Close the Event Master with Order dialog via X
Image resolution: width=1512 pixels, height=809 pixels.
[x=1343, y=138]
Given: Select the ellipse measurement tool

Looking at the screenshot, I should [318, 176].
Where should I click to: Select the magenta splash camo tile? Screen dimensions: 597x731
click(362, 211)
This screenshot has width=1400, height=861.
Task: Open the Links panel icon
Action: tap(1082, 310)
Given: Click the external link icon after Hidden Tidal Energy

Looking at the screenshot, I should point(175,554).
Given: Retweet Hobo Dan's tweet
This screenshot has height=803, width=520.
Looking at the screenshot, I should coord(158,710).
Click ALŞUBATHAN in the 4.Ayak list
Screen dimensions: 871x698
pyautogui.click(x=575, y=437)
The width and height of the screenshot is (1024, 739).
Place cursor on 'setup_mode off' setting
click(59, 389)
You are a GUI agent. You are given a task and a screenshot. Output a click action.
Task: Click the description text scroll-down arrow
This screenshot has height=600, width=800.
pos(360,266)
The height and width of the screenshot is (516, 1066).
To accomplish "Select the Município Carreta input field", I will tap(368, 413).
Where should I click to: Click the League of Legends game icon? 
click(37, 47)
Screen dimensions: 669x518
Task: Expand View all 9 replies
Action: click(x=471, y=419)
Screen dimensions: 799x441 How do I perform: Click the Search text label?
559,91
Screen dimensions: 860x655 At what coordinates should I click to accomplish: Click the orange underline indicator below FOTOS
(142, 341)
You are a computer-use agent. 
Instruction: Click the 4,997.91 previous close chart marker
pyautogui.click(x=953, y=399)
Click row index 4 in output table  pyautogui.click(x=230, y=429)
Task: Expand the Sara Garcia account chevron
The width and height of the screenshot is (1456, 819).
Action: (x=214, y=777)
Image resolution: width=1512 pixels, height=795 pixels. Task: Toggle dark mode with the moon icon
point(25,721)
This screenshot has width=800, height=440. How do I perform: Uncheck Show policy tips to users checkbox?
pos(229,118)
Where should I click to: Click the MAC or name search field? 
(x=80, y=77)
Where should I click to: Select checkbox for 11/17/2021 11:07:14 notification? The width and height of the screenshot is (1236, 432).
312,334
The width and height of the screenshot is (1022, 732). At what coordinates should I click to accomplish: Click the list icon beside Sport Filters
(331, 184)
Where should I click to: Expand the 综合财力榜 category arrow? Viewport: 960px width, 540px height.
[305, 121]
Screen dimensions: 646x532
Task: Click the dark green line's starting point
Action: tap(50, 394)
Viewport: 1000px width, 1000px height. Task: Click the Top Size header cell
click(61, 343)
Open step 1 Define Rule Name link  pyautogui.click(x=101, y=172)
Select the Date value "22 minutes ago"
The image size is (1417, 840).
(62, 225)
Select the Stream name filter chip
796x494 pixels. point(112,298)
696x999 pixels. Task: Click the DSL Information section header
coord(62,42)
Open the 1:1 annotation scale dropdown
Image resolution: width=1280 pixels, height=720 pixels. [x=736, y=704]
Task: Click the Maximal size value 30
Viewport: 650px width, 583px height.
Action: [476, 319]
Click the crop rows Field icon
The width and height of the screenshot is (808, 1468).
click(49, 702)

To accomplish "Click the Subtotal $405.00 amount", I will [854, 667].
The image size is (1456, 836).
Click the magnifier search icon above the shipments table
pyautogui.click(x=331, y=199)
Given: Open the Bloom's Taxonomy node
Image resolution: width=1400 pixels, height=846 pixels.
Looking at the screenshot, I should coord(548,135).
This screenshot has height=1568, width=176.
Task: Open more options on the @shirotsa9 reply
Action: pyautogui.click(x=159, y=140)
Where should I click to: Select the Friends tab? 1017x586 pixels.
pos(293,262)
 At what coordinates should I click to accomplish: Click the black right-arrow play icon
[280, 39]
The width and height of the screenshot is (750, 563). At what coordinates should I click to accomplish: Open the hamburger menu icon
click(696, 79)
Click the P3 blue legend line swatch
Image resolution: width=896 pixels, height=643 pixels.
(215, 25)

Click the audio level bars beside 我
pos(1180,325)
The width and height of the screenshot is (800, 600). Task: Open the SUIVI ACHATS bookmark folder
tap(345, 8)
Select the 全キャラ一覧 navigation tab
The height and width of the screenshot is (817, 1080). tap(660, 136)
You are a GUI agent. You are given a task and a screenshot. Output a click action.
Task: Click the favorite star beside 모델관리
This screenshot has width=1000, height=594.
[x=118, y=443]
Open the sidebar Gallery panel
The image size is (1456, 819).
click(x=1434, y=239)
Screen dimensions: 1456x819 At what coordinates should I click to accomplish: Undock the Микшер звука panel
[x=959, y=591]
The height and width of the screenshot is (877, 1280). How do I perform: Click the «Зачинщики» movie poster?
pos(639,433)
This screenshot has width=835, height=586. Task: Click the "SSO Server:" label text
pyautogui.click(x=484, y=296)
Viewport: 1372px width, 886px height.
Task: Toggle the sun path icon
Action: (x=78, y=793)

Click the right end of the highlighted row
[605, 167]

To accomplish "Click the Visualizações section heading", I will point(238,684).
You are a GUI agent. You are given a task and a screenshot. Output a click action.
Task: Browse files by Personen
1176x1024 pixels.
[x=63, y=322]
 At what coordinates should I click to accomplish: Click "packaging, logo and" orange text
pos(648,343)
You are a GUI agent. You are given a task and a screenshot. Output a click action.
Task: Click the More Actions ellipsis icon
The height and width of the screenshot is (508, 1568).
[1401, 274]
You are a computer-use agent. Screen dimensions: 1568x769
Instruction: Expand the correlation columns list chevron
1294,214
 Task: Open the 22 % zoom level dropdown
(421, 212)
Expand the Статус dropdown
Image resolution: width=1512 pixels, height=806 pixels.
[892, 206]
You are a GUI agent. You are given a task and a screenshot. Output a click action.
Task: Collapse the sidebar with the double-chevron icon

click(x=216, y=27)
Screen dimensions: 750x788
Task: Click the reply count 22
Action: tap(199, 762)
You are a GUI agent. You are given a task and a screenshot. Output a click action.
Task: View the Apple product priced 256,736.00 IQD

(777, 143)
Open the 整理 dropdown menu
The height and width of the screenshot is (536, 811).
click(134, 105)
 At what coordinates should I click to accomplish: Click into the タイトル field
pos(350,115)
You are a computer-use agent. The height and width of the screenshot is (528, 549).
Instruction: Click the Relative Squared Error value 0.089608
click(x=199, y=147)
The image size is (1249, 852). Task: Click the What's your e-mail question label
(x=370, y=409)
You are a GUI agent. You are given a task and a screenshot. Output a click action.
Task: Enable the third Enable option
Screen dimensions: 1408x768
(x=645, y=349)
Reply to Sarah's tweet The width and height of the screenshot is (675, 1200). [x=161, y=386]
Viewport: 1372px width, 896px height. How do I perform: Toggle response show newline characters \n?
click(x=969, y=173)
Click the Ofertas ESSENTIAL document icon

**Required task**
Copy out every one of the records above word for word, keeping each line unchanged and in its original order.

**Result of the task**
Close the Event Master with Order dialog via X
Image resolution: width=1512 pixels, height=809 pixels.
[x=1343, y=138]
Given: Select the ellipse measurement tool

Looking at the screenshot, I should [318, 176].
Where should I click to: Select the magenta splash camo tile? Screen dimensions: 597x731
click(362, 211)
This screenshot has width=1400, height=861.
Task: Open the Links panel icon
Action: tap(1082, 310)
Given: Click the external link icon after Hidden Tidal Energy

Looking at the screenshot, I should point(175,554).
Given: Retweet Hobo Dan's tweet
This screenshot has height=803, width=520.
Looking at the screenshot, I should coord(158,710).
Click ALŞUBATHAN in the 4.Ayak list
Screen dimensions: 871x698
pyautogui.click(x=575, y=437)
The width and height of the screenshot is (1024, 739).
Place cursor on 'setup_mode off' setting
click(59, 389)
You are a GUI agent. You are given a task and a screenshot. Output a click action.
Task: Click the description text scroll-down arrow
This screenshot has height=600, width=800.
pos(360,266)
The height and width of the screenshot is (516, 1066).
To accomplish "Select the Município Carreta input field", I will tap(368, 413).
Where should I click to: Click the League of Legends game icon? 
click(37, 47)
Screen dimensions: 669x518
Task: Expand View all 9 replies
Action: click(x=471, y=419)
Screen dimensions: 799x441 How do I perform: Click the Search text label?
559,91
Screen dimensions: 860x655 At what coordinates should I click to accomplish: Click the orange underline indicator below FOTOS
(142, 341)
You are a computer-use agent. 
Instruction: Click the 4,997.91 previous close chart marker
pyautogui.click(x=953, y=399)
Click row index 4 in output table  pyautogui.click(x=230, y=429)
Task: Expand the Sara Garcia account chevron
The width and height of the screenshot is (1456, 819).
Action: (x=214, y=777)
Image resolution: width=1512 pixels, height=795 pixels. Task: Toggle dark mode with the moon icon
point(25,721)
This screenshot has width=800, height=440. How do I perform: Uncheck Show policy tips to users checkbox?
pos(229,118)
Where should I click to: Click the MAC or name search field? 
(x=80, y=77)
Where should I click to: Select checkbox for 11/17/2021 11:07:14 notification? The width and height of the screenshot is (1236, 432).
312,334
The width and height of the screenshot is (1022, 732). At what coordinates should I click to accomplish: Click the list icon beside Sport Filters
(331, 184)
Where should I click to: Expand the 综合财力榜 category arrow? Viewport: 960px width, 540px height.
[305, 121]
Screen dimensions: 646x532
Task: Click the dark green line's starting point
Action: tap(50, 394)
Viewport: 1000px width, 1000px height. Task: Click the Top Size header cell
click(61, 343)
Open step 1 Define Rule Name link  pyautogui.click(x=101, y=172)
Select the Date value "22 minutes ago"
The image size is (1417, 840).
(62, 225)
Select the Stream name filter chip
796x494 pixels. point(112,298)
696x999 pixels. Task: Click the DSL Information section header
coord(62,42)
Open the 1:1 annotation scale dropdown
Image resolution: width=1280 pixels, height=720 pixels. [x=736, y=704]
Task: Click the Maximal size value 30
Viewport: 650px width, 583px height.
Action: [476, 319]
Click the crop rows Field icon
The width and height of the screenshot is (808, 1468).
click(49, 702)

To accomplish "Click the Subtotal $405.00 amount", I will [854, 667].
The image size is (1456, 836).
Click the magnifier search icon above the shipments table
pyautogui.click(x=331, y=199)
Given: Open the Bloom's Taxonomy node
Image resolution: width=1400 pixels, height=846 pixels.
Looking at the screenshot, I should coord(548,135).
This screenshot has height=1568, width=176.
Task: Open more options on the @shirotsa9 reply
Action: pyautogui.click(x=159, y=140)
Where should I click to: Select the Friends tab? 1017x586 pixels.
pos(293,262)
 At what coordinates should I click to accomplish: Click the black right-arrow play icon
[280, 39]
The width and height of the screenshot is (750, 563). At what coordinates should I click to accomplish: Open the hamburger menu icon
click(696, 79)
Click the P3 blue legend line swatch
Image resolution: width=896 pixels, height=643 pixels.
(215, 25)

Click the audio level bars beside 我
pos(1180,325)
The width and height of the screenshot is (800, 600). Task: Open the SUIVI ACHATS bookmark folder
tap(345, 8)
Select the 全キャラ一覧 navigation tab
The height and width of the screenshot is (817, 1080). tap(660, 136)
You are a GUI agent. You are given a task and a screenshot. Output a click action.
Task: Click the favorite star beside 모델관리
This screenshot has width=1000, height=594.
[x=118, y=443]
Open the sidebar Gallery panel
The image size is (1456, 819).
click(x=1434, y=239)
Screen dimensions: 1456x819 At what coordinates should I click to accomplish: Undock the Микшер звука panel
[x=959, y=591]
The height and width of the screenshot is (877, 1280). How do I perform: Click the «Зачинщики» movie poster?
pos(639,433)
This screenshot has width=835, height=586. Task: Click the "SSO Server:" label text
pyautogui.click(x=484, y=296)
Viewport: 1372px width, 886px height.
Task: Toggle the sun path icon
Action: (x=78, y=793)

Click the right end of the highlighted row
[605, 167]

To accomplish "Click the Visualizações section heading", I will point(238,684).
You are a GUI agent. You are given a task and a screenshot. Output a click action.
Task: Browse files by Personen
1176x1024 pixels.
[x=63, y=322]
 At what coordinates should I click to accomplish: Click "packaging, logo and" orange text
pos(648,343)
You are a GUI agent. You are given a task and a screenshot. Output a click action.
Task: Click the More Actions ellipsis icon
The height and width of the screenshot is (508, 1568).
[1401, 274]
You are a computer-use agent. Screen dimensions: 1568x769
Instruction: Expand the correlation columns list chevron
1294,214
 Task: Open the 22 % zoom level dropdown
(421, 212)
Expand the Статус dropdown
Image resolution: width=1512 pixels, height=806 pixels.
[892, 206]
You are a GUI agent. You are given a task and a screenshot. Output a click action.
Task: Collapse the sidebar with the double-chevron icon

click(x=216, y=27)
Screen dimensions: 750x788
Task: Click the reply count 22
Action: tap(199, 762)
You are a GUI agent. You are given a task and a screenshot. Output a click action.
Task: View the Apple product priced 256,736.00 IQD

(777, 143)
Open the 整理 dropdown menu
The height and width of the screenshot is (536, 811).
click(134, 105)
 At what coordinates should I click to accomplish: Click into the タイトル field
pos(350,115)
You are a computer-use agent. The height and width of the screenshot is (528, 549).
Instruction: Click the Relative Squared Error value 0.089608
click(x=199, y=147)
The image size is (1249, 852). Task: Click the What's your e-mail question label
(x=370, y=409)
You are a GUI agent. You are given a task and a screenshot. Output a click action.
Task: Enable the third Enable option
Screen dimensions: 1408x768
(x=645, y=349)
Reply to Sarah's tweet The width and height of the screenshot is (675, 1200). [x=161, y=386]
Viewport: 1372px width, 896px height. How do I perform: Toggle response show newline characters \n?
click(x=969, y=173)
Click the Ofertas ESSENTIAL document icon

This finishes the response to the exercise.